A phrase that you may have heard your child’s teacher use is phonemic awareness. It sounds a little like a word you probably know – phonics – and they are related because they both have to do with sounds.
Phonics refers to the relationship between letters and their sounds that are used in writing and reading. The premise of phonics is that every letter (or, in some cases, combinations of letters) has its own sound (in some cases, more than one sound).
Phonemic awareness refers to the ability to hear and tell the difference between words, sounds, and syllables in speech. These are four elements of phonemic awareness:
Rhyme: Children can recognize rhyme when they hear it and they can produce rhymes on their own. Poems and songs are excellent for teaching rhymes. If you know the song “Down by the Bay,” this is an excellent way to teach this aspect:
Down by the bay, where the watermelons grow,
Back tp my home, I dare not go,
For if I do, my mother will say,
“Have you ever seen a goat
Sitting in a boat
Down by the bay?”
There are many possibilities, all of which need to have rhyming words: Have you ever seen a whale with a polkadot tail; Have you ever seen Daniel with a cocker spaniel, etc.

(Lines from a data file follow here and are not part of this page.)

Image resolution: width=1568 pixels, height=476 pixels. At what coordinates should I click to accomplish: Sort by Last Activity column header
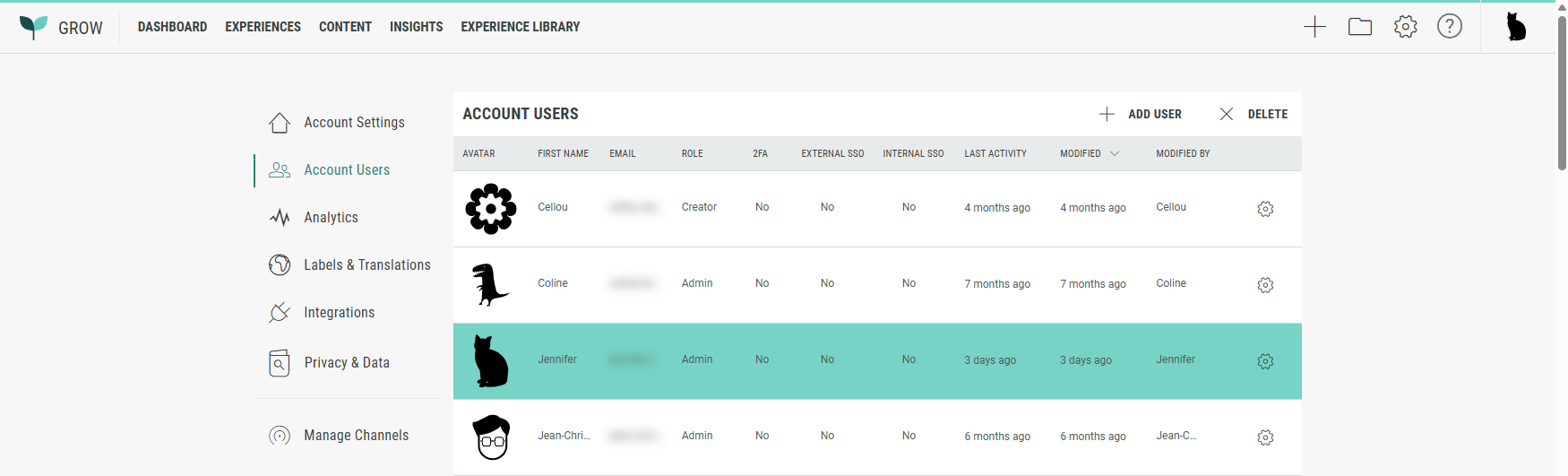(x=995, y=154)
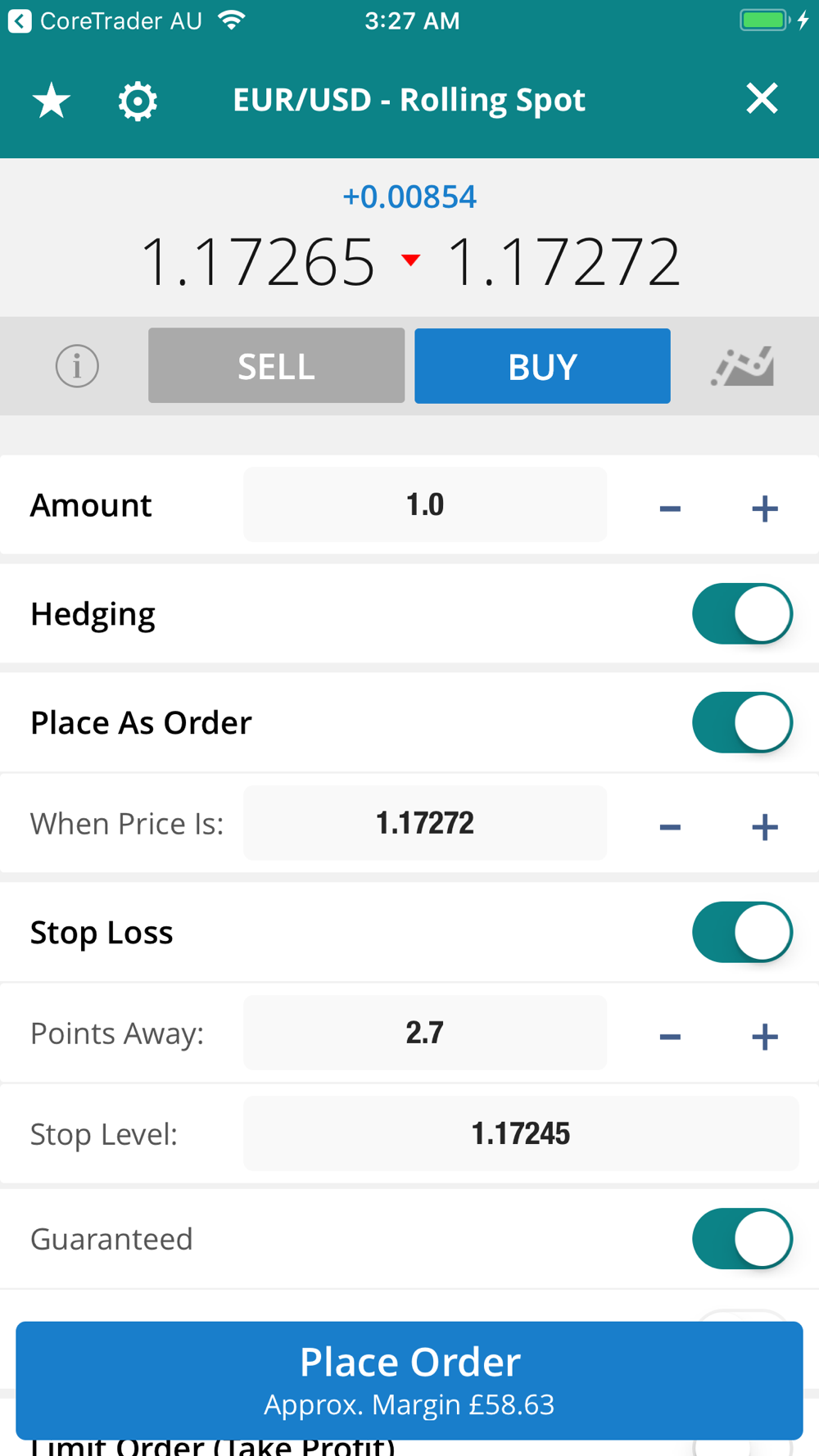Screen dimensions: 819x1456
Task: Open settings gear icon
Action: pos(138,101)
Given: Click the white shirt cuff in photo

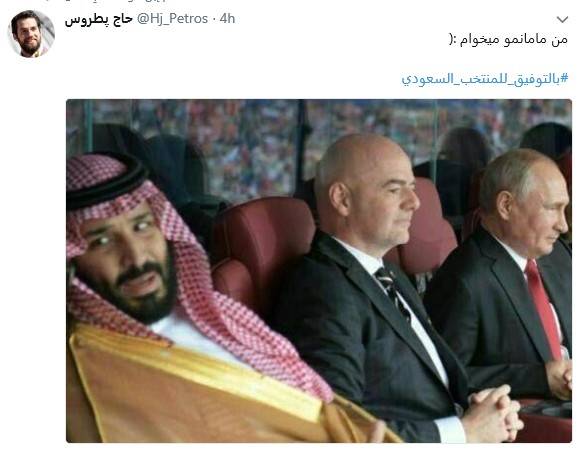Looking at the screenshot, I should 451,429.
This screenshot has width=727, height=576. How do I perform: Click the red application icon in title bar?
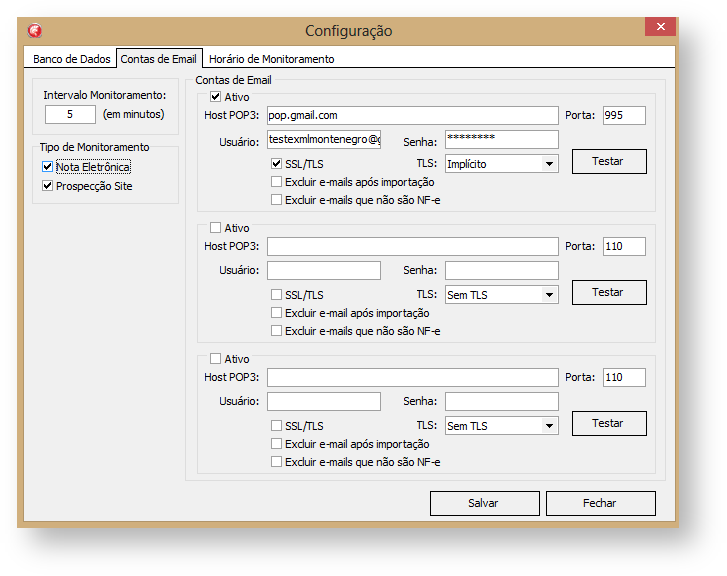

Hearing syllables: Children begin to understand the concept of syllables when they clap them out for their own names. They can identify how many syllables are in words they or you say, and they can come up with words that have the number of syllables you ask for: two, three, four, etc.
Blending: This is an important concept because many words in our language have consonants that blend into each other. On the simplest level, we say or read the letters of words, like the sounds of “c,” “a,” and “t.” Then the child repeats them in order, first slowly, and then more quickly, until she is saying “cat.” In the reverse process, this is what we usually mean when we suggest that children “sound out” an unfamiliar word to see what it says.
Segmentation: When a child is writing a word, saying it slowly can help with the spelling. She may need adult help at first. The best thing you can do is help her to hear the word sound-by-sound: ba-na-na, ta-b-le. Of course, letters that aren’t heard won’t be written, but we accept the phonetic representations with beginning writers.